4. Use Low Effort for Subagents and Simple Tasks

If you’re building multi-agent systems or handling high-volume chat, low effort can dramatically reduce costs and latency while still maintaining acceptable quality for straightforward tasks.

5. Reserve Max for the Hardest Problems

max effort is powerful but expensive. Use it only for tasks that genuinely require the deepest possible reasoning—complex scientific analysis, multi-step proofs, or high-stakes decision-making.

---

Frequently Asked Questions

Does effort work without extended thinking?

Yes! Effort affects all tokens, including text responses and tool calls, even when thinking is not enabled.

Can I use effort with older models?

Effort is supported on Claude Mythos Preview, Claude Opus 4.7, Claude Opus 4.6, Claude Sonnet 4.6, and Claude Opus 4.5. Older models do not support this parameter.

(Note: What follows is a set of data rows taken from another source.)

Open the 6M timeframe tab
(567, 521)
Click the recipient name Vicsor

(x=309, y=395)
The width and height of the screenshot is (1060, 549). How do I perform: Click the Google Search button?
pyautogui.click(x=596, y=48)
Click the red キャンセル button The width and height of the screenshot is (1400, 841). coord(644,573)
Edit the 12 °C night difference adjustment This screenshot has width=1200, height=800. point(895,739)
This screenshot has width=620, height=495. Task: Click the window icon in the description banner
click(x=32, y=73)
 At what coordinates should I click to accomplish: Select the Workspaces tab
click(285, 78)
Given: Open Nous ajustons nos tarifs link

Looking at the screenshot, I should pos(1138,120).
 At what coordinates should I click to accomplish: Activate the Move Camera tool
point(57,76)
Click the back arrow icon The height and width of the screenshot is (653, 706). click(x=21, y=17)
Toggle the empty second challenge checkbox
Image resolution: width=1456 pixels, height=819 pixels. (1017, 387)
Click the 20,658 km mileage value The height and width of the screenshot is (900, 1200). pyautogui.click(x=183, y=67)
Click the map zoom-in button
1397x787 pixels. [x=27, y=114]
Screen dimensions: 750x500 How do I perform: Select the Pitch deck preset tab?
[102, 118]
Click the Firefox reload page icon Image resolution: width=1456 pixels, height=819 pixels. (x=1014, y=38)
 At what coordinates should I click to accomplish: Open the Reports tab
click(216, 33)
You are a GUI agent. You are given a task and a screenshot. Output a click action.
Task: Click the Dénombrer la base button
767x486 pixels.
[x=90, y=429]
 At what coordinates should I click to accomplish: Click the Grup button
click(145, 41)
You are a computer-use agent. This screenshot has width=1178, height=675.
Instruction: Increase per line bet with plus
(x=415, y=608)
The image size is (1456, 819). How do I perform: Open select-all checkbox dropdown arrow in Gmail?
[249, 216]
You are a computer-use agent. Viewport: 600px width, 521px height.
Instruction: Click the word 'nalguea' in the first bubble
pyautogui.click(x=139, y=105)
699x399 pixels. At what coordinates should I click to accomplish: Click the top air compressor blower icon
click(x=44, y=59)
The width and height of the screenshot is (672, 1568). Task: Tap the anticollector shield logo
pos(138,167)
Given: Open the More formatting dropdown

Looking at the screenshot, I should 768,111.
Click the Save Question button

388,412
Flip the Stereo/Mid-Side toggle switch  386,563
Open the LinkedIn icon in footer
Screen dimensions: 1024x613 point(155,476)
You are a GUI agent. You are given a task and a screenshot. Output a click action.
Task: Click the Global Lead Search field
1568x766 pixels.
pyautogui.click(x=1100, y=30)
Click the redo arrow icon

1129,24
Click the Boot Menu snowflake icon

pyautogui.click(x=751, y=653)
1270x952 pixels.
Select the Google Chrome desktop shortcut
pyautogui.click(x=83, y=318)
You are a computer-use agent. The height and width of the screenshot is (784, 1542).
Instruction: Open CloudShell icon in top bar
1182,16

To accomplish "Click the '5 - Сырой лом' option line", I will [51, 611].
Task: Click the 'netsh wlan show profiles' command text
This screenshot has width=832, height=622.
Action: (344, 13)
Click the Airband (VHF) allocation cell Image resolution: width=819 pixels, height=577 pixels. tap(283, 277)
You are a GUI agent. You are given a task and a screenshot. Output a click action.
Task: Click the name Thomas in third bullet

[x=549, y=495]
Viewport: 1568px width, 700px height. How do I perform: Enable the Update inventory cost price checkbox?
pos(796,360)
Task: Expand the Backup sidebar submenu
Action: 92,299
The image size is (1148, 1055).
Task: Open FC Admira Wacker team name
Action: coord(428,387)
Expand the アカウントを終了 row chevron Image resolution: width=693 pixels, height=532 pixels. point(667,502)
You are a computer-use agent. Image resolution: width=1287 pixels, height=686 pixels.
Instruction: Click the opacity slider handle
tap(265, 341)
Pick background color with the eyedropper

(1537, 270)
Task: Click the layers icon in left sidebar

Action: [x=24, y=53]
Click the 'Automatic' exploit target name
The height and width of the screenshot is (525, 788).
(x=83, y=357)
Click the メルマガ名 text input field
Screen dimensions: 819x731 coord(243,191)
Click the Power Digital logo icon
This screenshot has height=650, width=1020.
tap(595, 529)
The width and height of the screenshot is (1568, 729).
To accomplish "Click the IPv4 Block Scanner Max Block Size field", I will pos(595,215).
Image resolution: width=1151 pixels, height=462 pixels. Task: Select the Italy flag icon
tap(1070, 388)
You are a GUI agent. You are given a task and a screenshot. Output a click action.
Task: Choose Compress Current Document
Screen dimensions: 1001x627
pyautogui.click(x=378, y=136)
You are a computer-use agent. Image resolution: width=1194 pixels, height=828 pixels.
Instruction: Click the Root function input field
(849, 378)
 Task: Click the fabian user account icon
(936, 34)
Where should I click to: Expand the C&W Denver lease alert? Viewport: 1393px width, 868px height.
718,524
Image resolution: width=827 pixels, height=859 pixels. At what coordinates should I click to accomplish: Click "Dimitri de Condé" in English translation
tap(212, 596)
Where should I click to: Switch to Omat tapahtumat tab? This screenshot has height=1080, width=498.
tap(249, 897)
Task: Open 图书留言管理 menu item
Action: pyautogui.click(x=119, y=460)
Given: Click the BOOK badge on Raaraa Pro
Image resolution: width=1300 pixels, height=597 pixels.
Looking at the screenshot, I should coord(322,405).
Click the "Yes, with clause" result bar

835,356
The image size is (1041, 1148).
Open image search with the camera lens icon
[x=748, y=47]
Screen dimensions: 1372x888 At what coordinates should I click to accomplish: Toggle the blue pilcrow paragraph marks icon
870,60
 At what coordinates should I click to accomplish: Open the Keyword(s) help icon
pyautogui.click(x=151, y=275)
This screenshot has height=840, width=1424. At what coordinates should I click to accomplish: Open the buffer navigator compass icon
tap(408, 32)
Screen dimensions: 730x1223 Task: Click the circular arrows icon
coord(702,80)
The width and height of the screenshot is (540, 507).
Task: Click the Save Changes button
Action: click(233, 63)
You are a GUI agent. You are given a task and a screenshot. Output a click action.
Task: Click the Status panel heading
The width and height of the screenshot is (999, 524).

Is effort a hard token limit?

No. Effort is a behavioral signal, not a strict budget. At lower levels, Claude will still think deeply on hard problems, but it will think less than it would at higher levels.

What happened to budget_tokens?

budget_tokens is deprecated on Opus 4.6 and Sonnet 4.6 and will be removed in a future release. Use effort instead.

---

Key Takeaways

Effort gives you fine-grained control over Claude’s token spending, affecting text, tool calls, and extended thinking.
Five levels are available: low, medium, high, xhigh (Opus 4.7 only), and max.
Always combine effort with adaptive thinking (thinking: {type: "adaptive"}) for the best experience.
Sonnet 4.6 defaults to high effort – set it explicitly to avoid unexpected latency.
Start with medium for most use cases, then tune based on your speed, cost, and quality requirements.